◆ TASK STATEMENT ◆
Below are the records; copy each line in them that holds the word "agent".

Extracted data entries
====
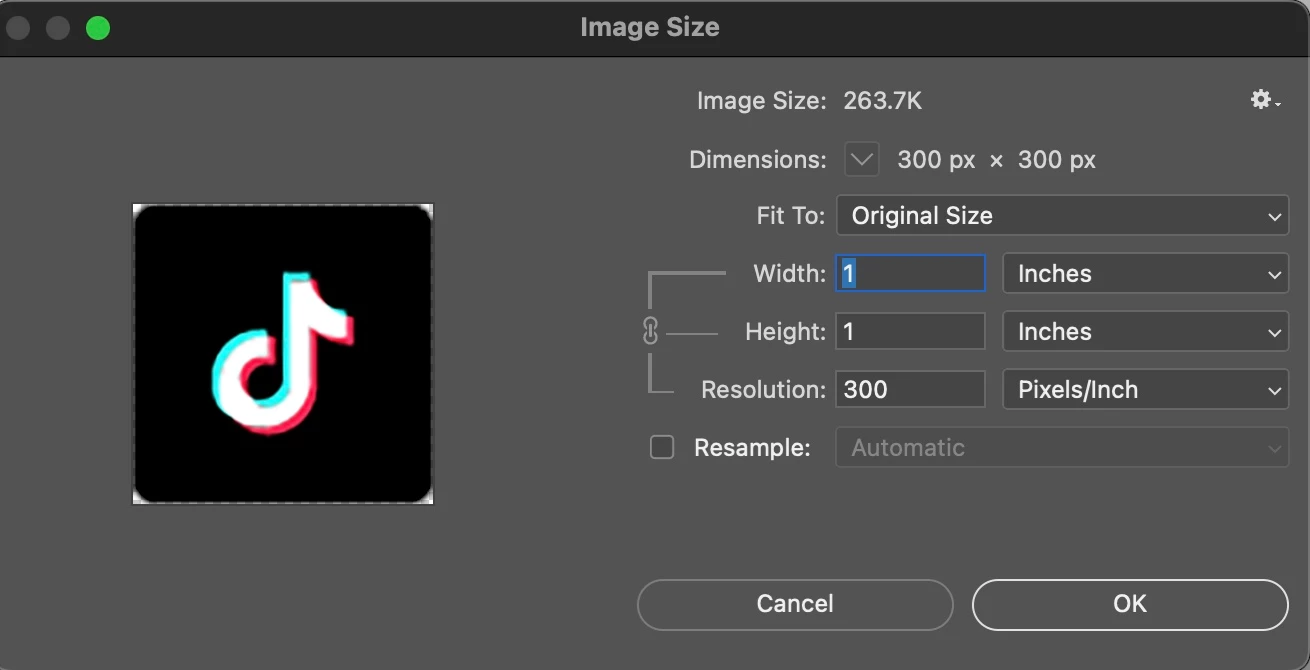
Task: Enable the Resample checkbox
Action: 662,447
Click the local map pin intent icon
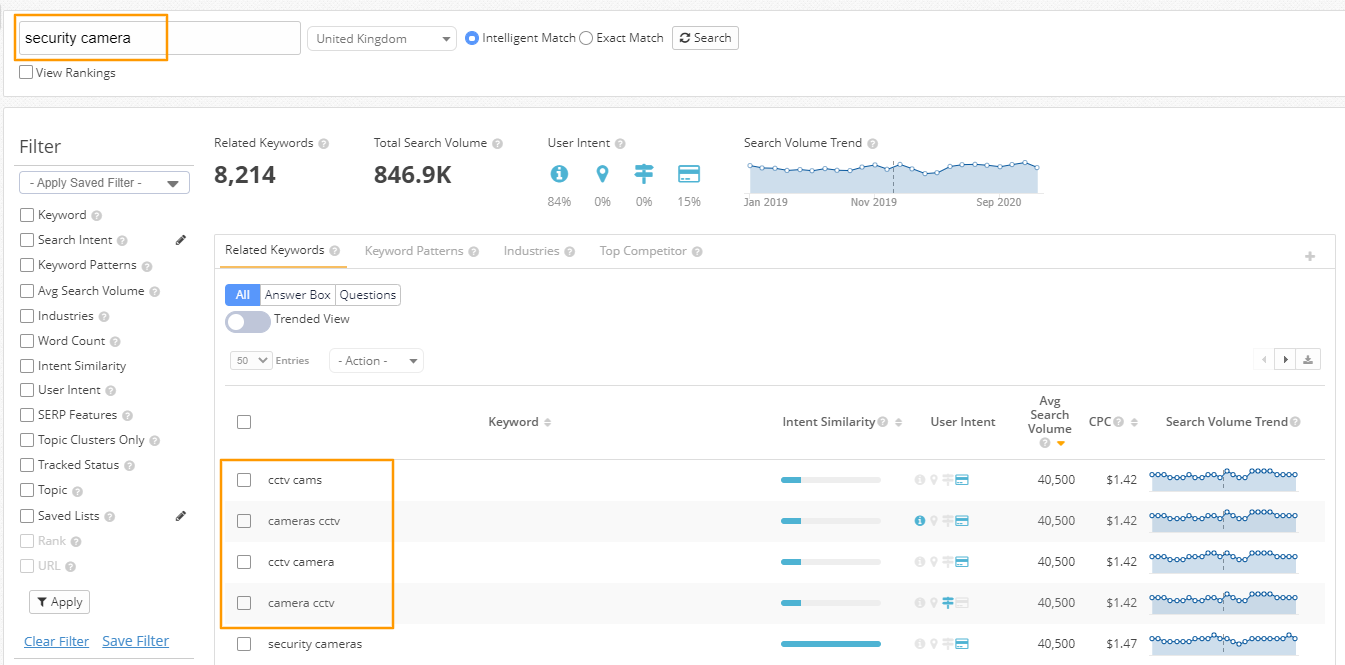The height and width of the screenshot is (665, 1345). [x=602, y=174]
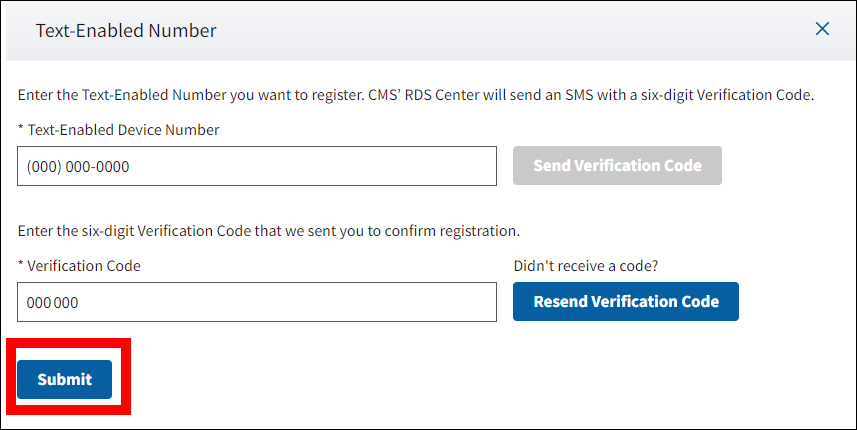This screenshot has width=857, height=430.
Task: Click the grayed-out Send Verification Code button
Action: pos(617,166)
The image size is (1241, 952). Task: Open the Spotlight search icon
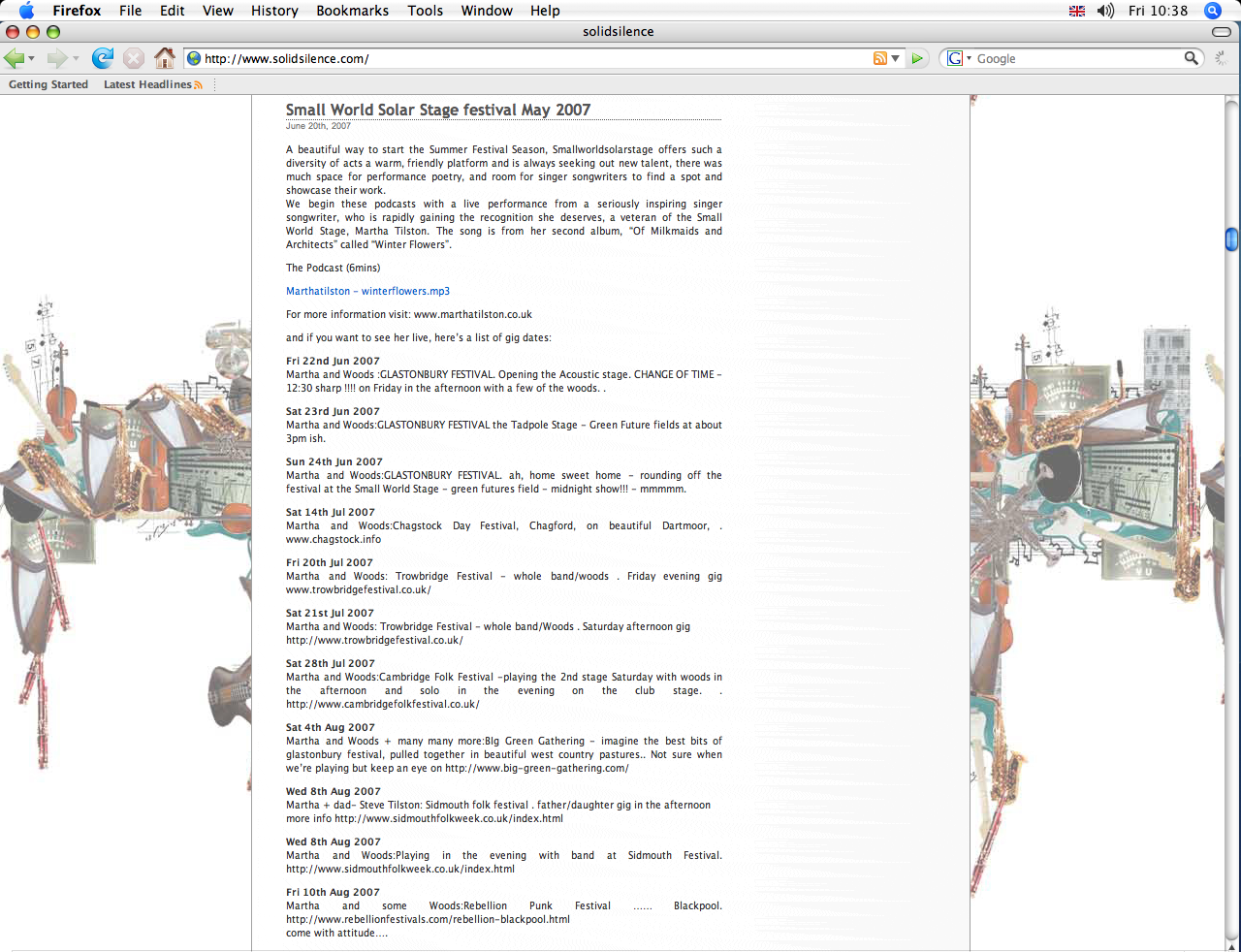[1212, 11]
====
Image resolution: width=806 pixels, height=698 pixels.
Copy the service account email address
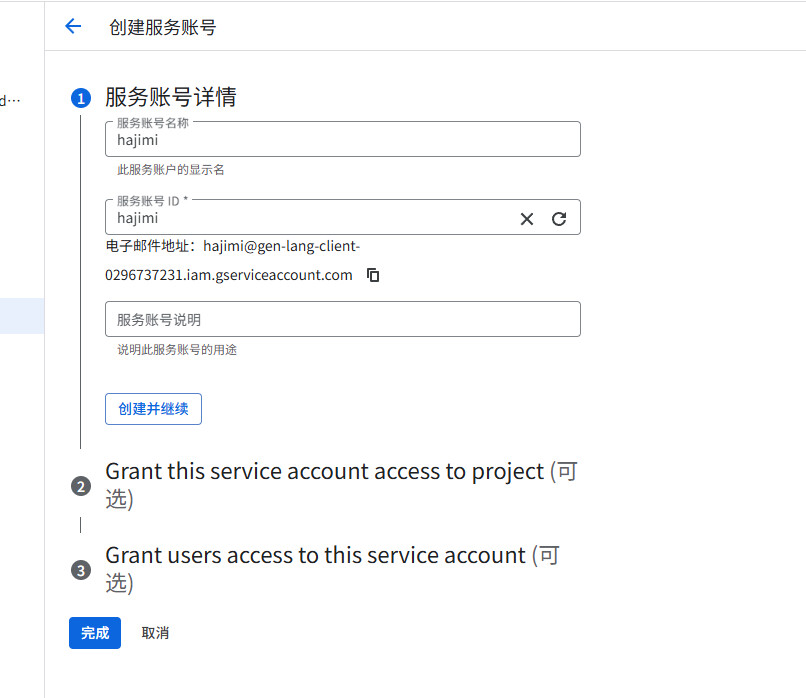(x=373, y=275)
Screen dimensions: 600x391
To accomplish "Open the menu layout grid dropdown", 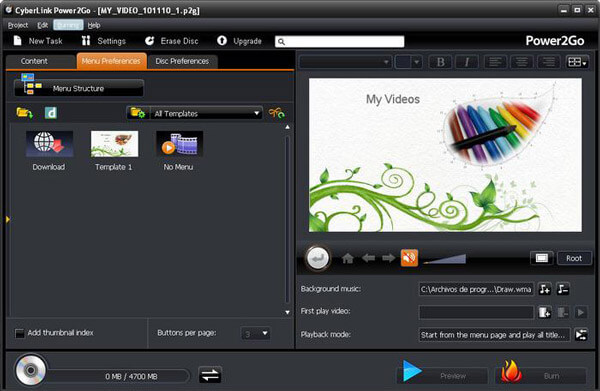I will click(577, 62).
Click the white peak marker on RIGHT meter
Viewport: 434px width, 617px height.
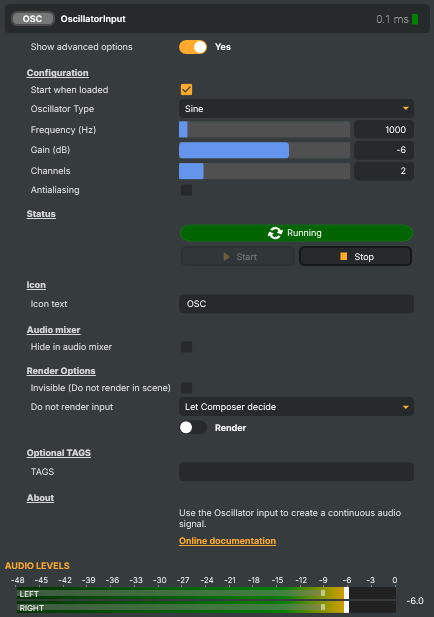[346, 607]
====
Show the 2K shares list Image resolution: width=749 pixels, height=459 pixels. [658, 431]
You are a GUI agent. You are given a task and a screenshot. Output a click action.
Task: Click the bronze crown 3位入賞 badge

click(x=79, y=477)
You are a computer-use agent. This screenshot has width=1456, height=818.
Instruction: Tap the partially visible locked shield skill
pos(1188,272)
====
◆ SOLUTION TO THE PROBLEM ◆
You are a GUI agent. You are given a task and a screenshot. Output a click action.
You are a computer-use agent. This screenshot has width=1456, height=818.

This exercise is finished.